El juego es una actividad muy importante de la infancia con la que niños y niños podrán aprender, revivir situaciones y expresar sentimientos
El juego es fundamental en la vida de niños y niñas por ser el medio principal por el que se expresan. Jugar divierte y es parte de los momentos de ocio. Pero es mucho más que eso: el juego desarrolla los sentidos, la motricidad y hasta las emociones. Es, nada más ni nada menos, que una de las principales maneras de procesar momentos difíciles, miedos y angustias que pueden ocupar parte de la vida de hijos e hijas.
Por todo esto, el juego es crucial para el desarrollo de niños y niños. Es parte de su aprendizaje y las familias no deben subestimar su valor. Por el contrario, los adultos tienen que fomentarlo de diferentes maneras: jugando en familia, eligiendo juegos adecuados y otorgándoles la libertad para que lo desarrollen de la manera que quieran.
Seis verdades sobre el juego
Con el juego afloran sentimientos. Cuando juegan, niños y niñas manifiestan alegrías, miedos, angustias y hasta su agresividad.
Con el juego se aprende. Al jugar a imitar otros roles, como los de los adultos, se ensayan distintos comportamientos. Es una manera de representar situaciones de la vida real.

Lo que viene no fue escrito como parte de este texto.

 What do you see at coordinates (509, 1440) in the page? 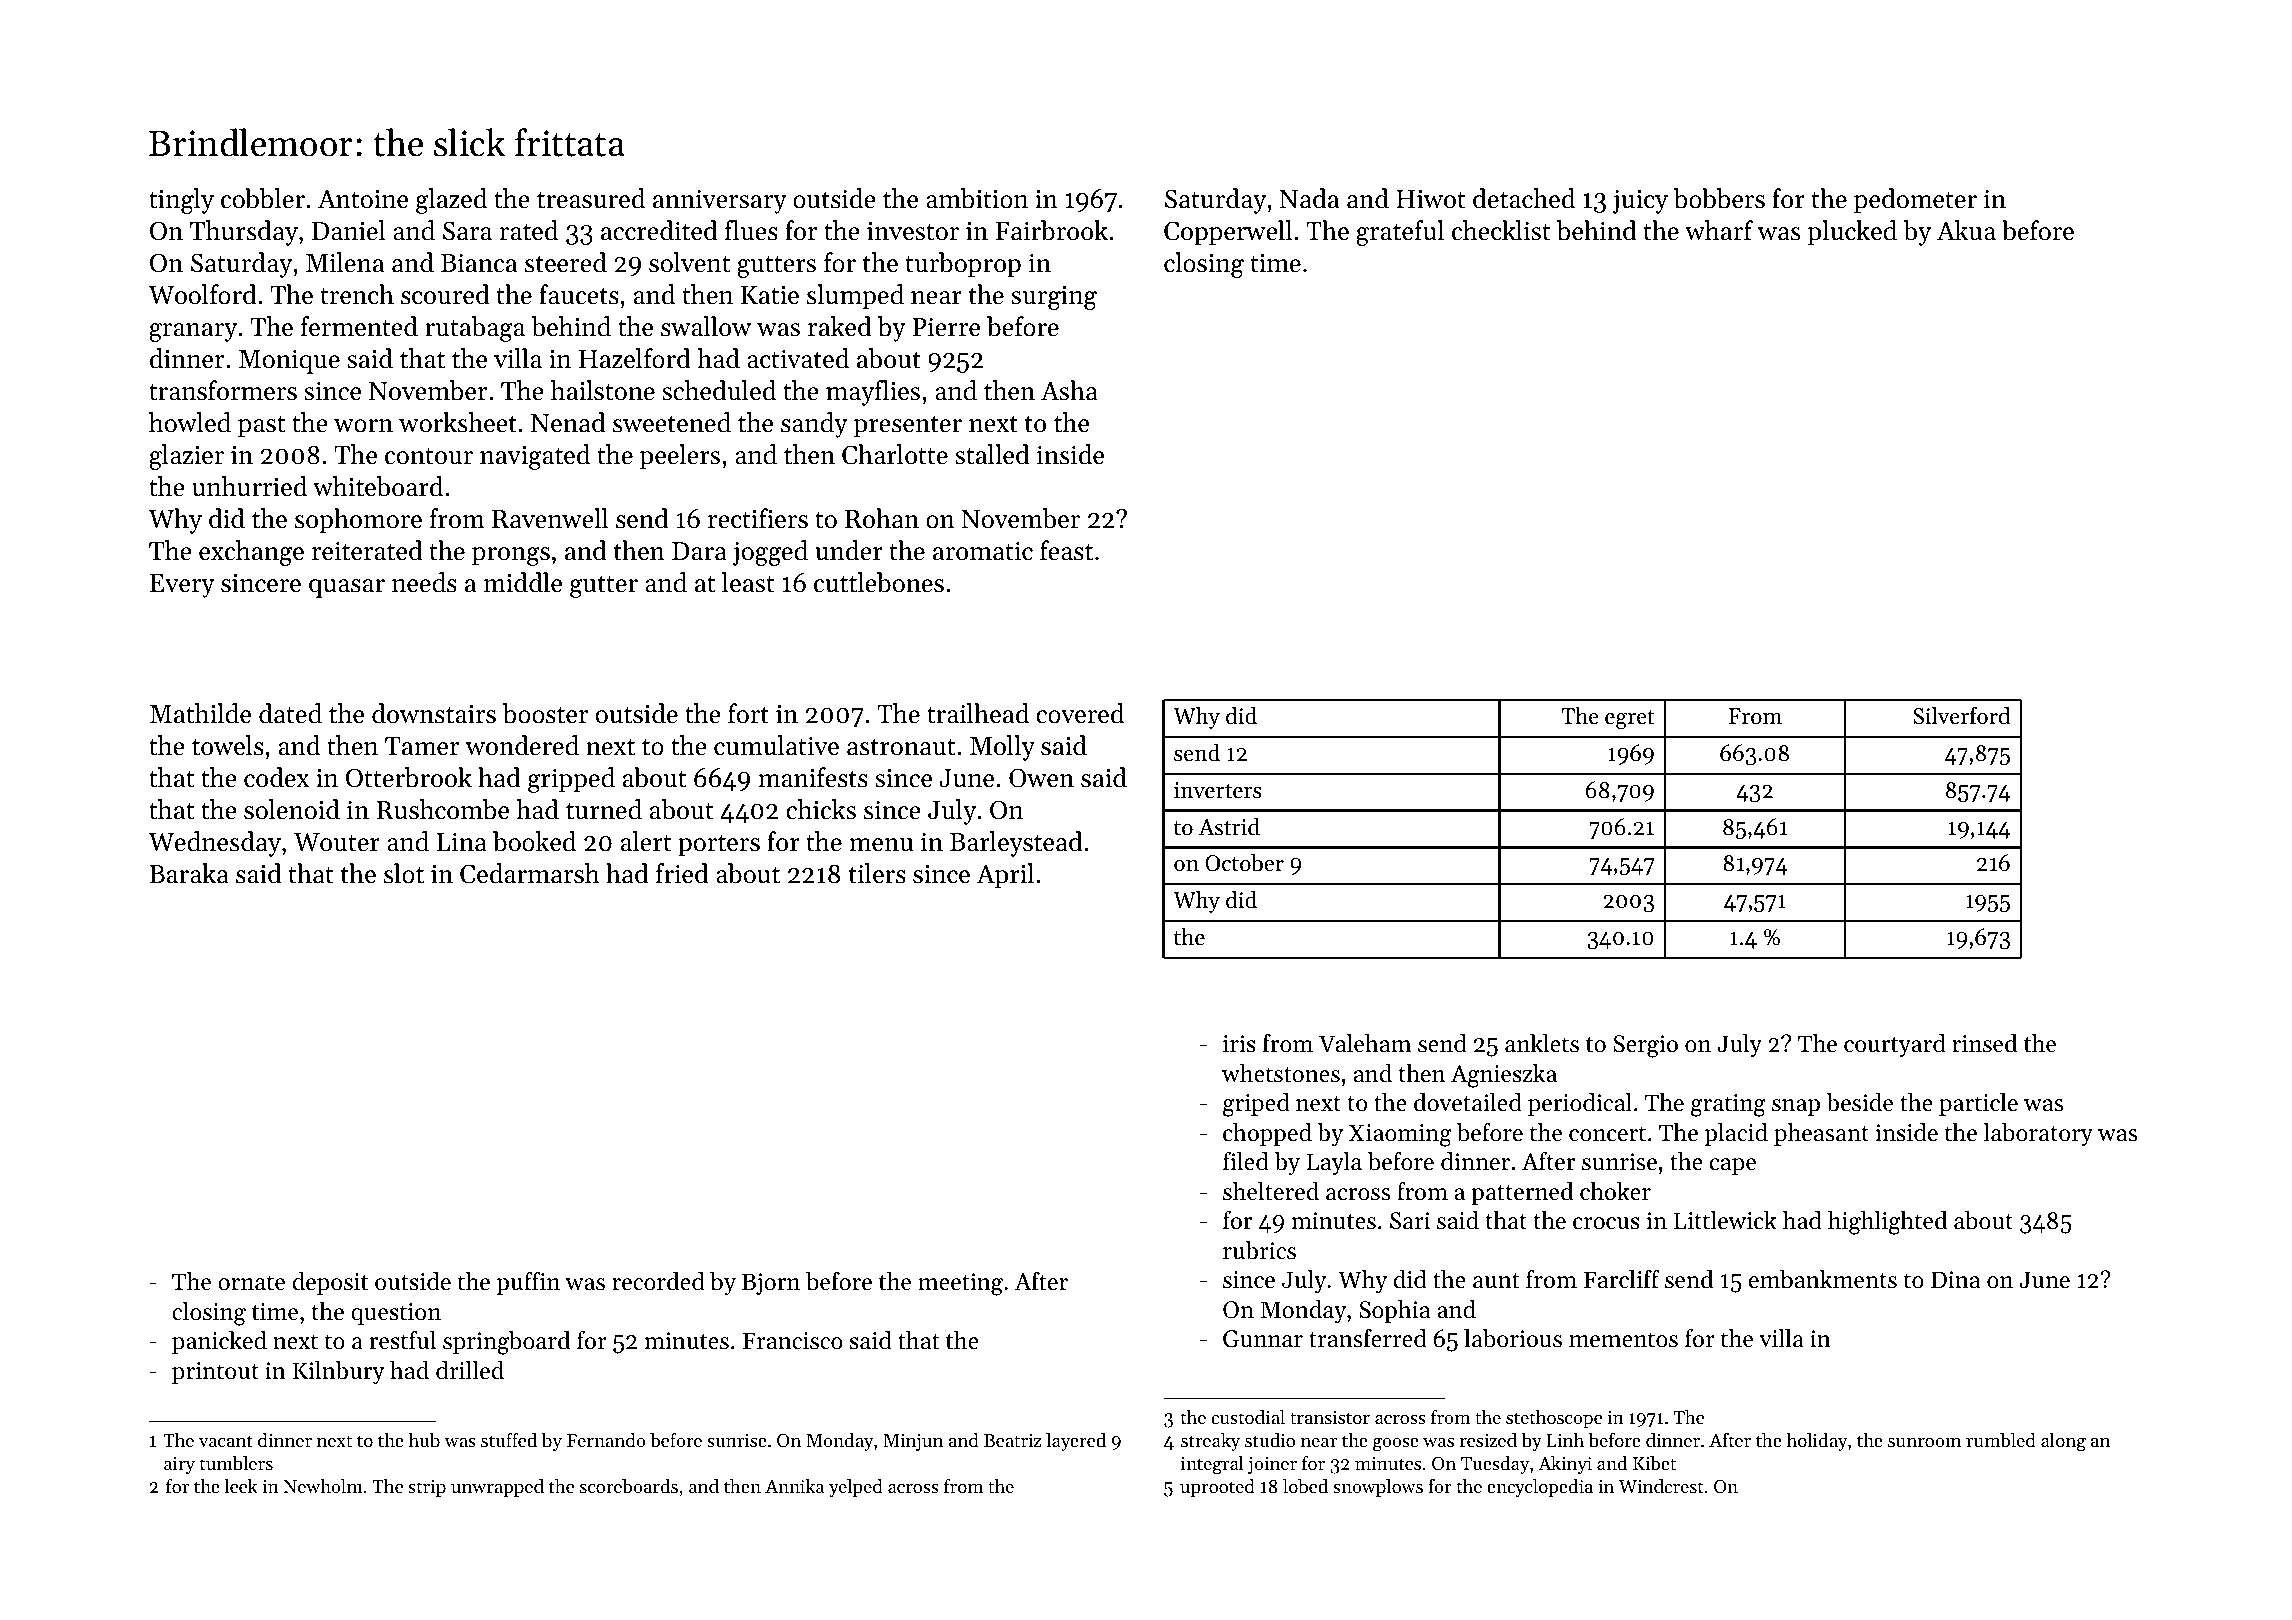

Con el juego se pueden revivir situaciones agradables y reparar otras difíciles. Niños y niñas modifican los papeles que adquieren en el juego según lo que deseen o necesiten. Para eso, elaboran situaciones que les resultaron traumáticas o muy gratificantes.
Con el juego se conoce. El juego ayuda al niño a conocerse a sí mismo y a conocer a su entorno, sus pares y las reglas de la convivencia.
Con el juego se desarrollan habilidades. Jugar permite liberar energías y explorar para aprender habilidades, al tiempo que ayuda a desarrollar la inteligencia. Además, es una manera de mejorar la motricidad, la atención, la percepción, la coordinación perceptivo-motriz, la creatividad y el razonamiento.
Con el juego se disfruta. El juego permite usar la imaginación y elegir hacer algo que niños y niñas disfrutan. Los adultos deben enseñar a aprovechar el tiempo libre en diferentes situaciones: en familia, en la escuela con amigos, en espacios abiertos o cerrados, entre semana y los fines de semana.
Jugar libremente implica poder usar la imaginación sin reglas y sin un objetivo particular, más allá de la propia satisfacción.